Die Eltern von Maria G. warten indessen auf weitere Informatio­nen. Etwa alle eineinhalb Wochen melde sich ihre Tochter aus dem Lager al-Hol, schildern Susanne und Markus G. Die Situation dort werde immer prekärer. Das Zelt, in dem auch die Kinder schlafen, sei schon zweimal zusammenge­brochen.
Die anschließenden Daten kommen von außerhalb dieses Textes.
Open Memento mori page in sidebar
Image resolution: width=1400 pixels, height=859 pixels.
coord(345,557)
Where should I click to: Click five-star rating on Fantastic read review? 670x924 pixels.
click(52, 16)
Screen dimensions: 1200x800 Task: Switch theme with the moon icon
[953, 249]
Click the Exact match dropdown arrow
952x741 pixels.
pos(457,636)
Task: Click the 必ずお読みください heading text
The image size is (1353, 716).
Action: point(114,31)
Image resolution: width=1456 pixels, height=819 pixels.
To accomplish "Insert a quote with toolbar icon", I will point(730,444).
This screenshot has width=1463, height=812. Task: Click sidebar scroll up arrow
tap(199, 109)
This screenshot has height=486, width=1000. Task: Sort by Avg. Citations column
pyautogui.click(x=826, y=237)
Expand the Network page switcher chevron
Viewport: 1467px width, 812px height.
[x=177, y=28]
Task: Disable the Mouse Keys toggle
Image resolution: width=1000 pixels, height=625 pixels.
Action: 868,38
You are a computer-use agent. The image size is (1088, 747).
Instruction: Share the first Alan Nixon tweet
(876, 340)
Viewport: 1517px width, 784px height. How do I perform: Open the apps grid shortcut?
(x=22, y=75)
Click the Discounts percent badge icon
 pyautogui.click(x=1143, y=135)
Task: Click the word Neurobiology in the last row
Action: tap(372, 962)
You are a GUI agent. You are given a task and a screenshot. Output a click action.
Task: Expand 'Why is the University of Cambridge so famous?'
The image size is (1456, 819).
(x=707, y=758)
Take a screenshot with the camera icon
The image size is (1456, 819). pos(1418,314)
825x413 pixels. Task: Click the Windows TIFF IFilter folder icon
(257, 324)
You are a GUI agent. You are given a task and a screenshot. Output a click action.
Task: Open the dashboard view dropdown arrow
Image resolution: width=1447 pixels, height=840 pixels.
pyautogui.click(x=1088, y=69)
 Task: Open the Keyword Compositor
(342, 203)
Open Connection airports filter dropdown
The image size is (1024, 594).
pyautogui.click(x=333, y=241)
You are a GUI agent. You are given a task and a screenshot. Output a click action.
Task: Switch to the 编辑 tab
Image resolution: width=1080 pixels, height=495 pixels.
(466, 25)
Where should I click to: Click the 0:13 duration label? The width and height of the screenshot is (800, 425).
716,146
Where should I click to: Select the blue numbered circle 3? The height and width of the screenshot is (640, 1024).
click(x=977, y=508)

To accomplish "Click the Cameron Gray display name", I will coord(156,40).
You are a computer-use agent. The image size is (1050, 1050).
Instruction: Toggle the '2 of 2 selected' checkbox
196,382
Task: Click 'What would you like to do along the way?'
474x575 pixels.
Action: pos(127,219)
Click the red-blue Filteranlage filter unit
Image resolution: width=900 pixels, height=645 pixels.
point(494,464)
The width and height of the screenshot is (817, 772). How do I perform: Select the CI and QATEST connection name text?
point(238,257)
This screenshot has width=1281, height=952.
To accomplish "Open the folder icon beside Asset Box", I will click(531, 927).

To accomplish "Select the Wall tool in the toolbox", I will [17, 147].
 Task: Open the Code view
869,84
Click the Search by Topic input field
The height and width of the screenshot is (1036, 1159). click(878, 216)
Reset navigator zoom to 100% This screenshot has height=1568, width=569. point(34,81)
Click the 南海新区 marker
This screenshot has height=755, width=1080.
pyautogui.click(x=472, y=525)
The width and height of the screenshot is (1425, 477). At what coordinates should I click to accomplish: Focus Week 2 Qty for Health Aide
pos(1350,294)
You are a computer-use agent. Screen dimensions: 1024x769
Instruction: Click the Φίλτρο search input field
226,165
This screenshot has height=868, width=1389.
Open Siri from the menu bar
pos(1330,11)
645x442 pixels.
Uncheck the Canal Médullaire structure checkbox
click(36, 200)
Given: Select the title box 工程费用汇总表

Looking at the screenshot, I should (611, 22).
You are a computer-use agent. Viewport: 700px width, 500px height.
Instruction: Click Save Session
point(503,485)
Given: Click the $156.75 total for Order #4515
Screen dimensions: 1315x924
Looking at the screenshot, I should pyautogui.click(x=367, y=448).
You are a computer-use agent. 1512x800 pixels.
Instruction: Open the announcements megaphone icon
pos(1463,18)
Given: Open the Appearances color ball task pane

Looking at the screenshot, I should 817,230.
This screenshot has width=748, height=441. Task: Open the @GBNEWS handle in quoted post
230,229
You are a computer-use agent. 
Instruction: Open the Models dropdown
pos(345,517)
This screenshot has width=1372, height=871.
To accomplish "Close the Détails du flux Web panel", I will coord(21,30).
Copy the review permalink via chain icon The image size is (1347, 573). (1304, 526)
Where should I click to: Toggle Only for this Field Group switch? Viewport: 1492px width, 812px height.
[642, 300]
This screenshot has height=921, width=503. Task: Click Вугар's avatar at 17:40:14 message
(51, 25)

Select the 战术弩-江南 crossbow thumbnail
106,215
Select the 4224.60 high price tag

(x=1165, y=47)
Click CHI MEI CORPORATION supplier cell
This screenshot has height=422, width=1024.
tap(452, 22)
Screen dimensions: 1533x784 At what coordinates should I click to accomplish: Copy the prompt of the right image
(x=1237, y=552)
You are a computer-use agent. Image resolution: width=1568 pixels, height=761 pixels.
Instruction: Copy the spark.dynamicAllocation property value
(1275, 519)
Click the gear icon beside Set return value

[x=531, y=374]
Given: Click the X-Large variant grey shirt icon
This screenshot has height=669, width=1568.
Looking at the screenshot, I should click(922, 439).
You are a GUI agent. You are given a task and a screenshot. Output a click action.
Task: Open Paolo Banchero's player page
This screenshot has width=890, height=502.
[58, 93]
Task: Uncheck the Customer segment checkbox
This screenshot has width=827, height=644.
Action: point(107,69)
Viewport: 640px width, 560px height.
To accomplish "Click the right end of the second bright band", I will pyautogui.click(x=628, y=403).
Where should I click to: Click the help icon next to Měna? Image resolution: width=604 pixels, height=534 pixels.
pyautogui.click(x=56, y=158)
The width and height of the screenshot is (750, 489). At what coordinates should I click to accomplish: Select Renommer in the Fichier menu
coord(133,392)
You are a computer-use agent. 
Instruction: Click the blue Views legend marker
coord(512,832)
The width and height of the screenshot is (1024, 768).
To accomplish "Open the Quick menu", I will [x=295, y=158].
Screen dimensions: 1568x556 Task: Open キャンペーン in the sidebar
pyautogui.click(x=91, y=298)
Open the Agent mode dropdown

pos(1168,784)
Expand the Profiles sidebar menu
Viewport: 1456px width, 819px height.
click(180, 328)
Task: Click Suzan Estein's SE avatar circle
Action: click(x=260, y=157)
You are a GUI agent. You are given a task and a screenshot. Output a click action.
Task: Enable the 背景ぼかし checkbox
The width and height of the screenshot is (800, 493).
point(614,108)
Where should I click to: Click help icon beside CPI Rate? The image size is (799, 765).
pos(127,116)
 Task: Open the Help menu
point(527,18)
Vor wenigen Tagen wurde das jüngere der beiden Kinder zwei Jahre alt. Ihre Tochter berichte davon, dass das Kind immer noch nicht sprechen und nur kurze Strecken zu Fuß gehen könne, sagt Susanne G. Das Außenminis­terium betont, konkrete Schritte gesetzt zu haben, um über internatio­nale Organisati­onen die humanitäre und medizinisc­he Versorgung der Kinder sicherzust­ellen.

Bereits Mitte November sei die Kinder- und Jugendhilf­e schon zu Besuch gewesen, sagt Susanne G. Für die Obsorge der Enkelkinde­r würden sie als Großeltern bereitsteh­en.

Prozess und Prüfung

Das Bundeskrim­inalamt fahndet offiziell nach Maria G. Sie erwartet im Falle einer Rückkehr ein Prozess. Wenn sie in Haft kommt, müsste die Kinder- und Jugendhilf­e jemanden finden, der die Kinder versorgen kann. Im Falle der beiden Waisenkind­er wurde den Großeltern das Sorgerecht bereits im Vorfeld übertragen. Dass Kinder in solchen Fällen bei den nächsten Verwandten unterkomme­n, sofern diese nach einer Prüfung als geeignet erscheinen, ist Usus. Die Behörden haben auch bereits Erfahrung im Umgang mit Kindern radikalisi­erter Eltern, die dann bei den Großeltern aufwachsen.

Alle begleitend­en Angebote seitens der Behörden, vor allem eine therapeuti­sche Unterstütz­ung für die Kinder, würde man ohne Zögern in Anspruch nehmen, sagt Susanne G.